Very nice! I wasn't expecting things to go this well, but this might actually be another one of those "better with age" cases. She's 46-years-old, and I'd still nail her in my trailer, even if she wasn't the last woman on Earth. I've always been a sucker for big blonde hair, which seems to be Kelli's lifelong trademark. It seems like I read somewhere that she'd gained weight at some point, but I don't know what point that was, because she's looking toit like a toiger these days. Also, these pictures of her in a bikini from some years back would also disprove such alligations...

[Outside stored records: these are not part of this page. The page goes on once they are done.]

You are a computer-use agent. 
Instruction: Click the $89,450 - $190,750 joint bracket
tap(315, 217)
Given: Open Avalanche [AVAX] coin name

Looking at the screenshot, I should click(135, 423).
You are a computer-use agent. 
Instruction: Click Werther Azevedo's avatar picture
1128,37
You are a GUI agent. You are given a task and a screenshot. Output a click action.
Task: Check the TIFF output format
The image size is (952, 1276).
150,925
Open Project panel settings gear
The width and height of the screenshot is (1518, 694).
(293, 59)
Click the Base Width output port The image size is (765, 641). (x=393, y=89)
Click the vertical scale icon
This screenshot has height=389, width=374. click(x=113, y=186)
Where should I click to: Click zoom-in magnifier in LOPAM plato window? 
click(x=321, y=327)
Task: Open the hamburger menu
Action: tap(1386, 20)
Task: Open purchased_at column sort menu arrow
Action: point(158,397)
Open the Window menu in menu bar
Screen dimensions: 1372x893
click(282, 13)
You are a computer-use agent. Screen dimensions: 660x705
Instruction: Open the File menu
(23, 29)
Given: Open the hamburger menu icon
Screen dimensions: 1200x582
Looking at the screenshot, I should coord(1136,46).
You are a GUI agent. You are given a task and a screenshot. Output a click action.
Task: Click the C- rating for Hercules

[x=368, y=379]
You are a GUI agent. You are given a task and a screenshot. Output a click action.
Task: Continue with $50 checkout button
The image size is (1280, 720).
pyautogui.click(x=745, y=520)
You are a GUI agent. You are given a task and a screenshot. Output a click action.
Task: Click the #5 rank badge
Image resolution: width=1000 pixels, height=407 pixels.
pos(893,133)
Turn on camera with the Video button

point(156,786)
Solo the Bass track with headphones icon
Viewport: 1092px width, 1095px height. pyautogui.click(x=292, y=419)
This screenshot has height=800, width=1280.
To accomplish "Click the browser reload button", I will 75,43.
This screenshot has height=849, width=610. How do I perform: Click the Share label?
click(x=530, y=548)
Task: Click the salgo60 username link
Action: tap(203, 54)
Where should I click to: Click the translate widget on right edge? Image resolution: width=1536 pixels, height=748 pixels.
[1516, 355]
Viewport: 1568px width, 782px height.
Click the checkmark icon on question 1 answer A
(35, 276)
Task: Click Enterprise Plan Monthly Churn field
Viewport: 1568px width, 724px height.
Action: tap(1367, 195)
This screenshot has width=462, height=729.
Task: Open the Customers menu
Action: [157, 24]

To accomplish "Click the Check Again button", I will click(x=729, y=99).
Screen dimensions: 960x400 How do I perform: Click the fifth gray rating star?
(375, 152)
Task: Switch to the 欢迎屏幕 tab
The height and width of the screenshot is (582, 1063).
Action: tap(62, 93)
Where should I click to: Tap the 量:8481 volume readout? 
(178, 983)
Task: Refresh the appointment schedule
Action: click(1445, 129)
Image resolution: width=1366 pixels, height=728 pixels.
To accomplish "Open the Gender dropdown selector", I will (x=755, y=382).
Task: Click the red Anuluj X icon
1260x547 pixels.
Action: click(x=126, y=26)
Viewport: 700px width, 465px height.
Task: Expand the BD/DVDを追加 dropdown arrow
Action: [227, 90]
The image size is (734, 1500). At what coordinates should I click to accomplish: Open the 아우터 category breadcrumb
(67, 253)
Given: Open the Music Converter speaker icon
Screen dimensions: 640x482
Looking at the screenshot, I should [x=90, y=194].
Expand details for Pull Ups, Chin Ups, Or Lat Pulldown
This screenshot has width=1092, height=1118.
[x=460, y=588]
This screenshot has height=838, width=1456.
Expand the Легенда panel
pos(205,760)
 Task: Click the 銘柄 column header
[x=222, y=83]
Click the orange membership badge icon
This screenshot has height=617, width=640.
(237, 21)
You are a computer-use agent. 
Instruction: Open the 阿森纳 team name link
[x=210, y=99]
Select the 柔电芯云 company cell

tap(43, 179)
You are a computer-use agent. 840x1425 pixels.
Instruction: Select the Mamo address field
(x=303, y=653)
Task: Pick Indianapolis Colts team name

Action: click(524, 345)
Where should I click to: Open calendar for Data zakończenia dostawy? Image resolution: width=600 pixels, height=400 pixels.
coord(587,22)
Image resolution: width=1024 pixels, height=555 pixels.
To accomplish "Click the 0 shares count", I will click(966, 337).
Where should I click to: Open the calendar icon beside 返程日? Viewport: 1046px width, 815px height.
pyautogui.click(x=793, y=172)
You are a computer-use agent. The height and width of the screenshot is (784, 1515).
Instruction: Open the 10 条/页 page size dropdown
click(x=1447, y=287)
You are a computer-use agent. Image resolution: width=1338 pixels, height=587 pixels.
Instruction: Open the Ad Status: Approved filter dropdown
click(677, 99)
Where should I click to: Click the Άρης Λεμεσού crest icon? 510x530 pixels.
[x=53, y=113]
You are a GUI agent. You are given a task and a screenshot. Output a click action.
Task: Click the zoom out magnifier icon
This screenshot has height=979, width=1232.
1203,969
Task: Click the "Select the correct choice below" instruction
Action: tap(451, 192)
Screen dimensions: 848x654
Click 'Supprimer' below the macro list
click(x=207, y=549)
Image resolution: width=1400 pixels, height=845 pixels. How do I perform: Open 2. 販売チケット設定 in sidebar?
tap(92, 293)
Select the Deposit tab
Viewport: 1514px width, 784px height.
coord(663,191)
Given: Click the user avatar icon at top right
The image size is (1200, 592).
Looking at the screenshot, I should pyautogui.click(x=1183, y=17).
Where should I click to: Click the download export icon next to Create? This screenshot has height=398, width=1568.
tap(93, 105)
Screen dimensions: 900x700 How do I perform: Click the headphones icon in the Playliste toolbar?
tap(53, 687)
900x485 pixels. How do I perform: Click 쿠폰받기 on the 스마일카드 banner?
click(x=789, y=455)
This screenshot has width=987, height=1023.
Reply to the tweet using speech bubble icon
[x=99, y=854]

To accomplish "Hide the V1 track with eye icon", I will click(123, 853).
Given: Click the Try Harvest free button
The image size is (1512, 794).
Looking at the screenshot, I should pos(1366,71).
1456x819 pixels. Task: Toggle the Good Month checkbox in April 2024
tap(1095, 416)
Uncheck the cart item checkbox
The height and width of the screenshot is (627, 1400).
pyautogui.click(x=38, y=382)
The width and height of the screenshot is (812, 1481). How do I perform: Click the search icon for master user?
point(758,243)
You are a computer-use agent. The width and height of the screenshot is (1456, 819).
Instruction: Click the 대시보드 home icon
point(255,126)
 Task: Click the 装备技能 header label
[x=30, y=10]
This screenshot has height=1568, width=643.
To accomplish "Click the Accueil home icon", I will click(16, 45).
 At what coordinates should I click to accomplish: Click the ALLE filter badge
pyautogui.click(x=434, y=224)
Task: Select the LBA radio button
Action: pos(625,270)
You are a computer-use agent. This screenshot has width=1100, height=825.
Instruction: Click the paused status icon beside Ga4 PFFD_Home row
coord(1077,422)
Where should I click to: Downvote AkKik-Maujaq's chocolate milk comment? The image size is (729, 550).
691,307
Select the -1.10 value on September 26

I actually have no idea what year those images are from, but I put them in the "NOW" section just to be safe. I'm guessing sometime in the late 90's. But as I stare in awe at how fantastic Kelli's body ultimately became, I can't help but wonder WHAT kept her out of the acting loop for so long. Perhaps she was just bored with it all? Luckily, she's kept herself a little more busy these last few years, making some more independent film appearances, and guest-starring on shows like "True Blood" and "Tim & Eric Awesome Show, Great Job!". Most notably, she recently appeared as Deputy Wilma in the TV-movie GILA! (2012), based on the giant mythological monster. Oh, and she brings back the guns.
I get a kick out of discovering new hotties from eras I wasn't lucky enough to be a part of. I guess that's what this whole "Then & Now" thing is about, looking back on greater days. Not like next week when that comet shows up and turns us all into sand. It's been a delight getting familiar with the pom-pom shaking, zombie-ass kicking, hot tub scream queen that is Kelli Maroney. I hope this column has intrigued some of you enough to check out one or two of her movies yourselves. CHOPPING MALL and NIGHT OF THE COMET would add a nice touch to your Dooms Day Eve. Okay, folks, Armageddon outta' here! "Have a nice day!".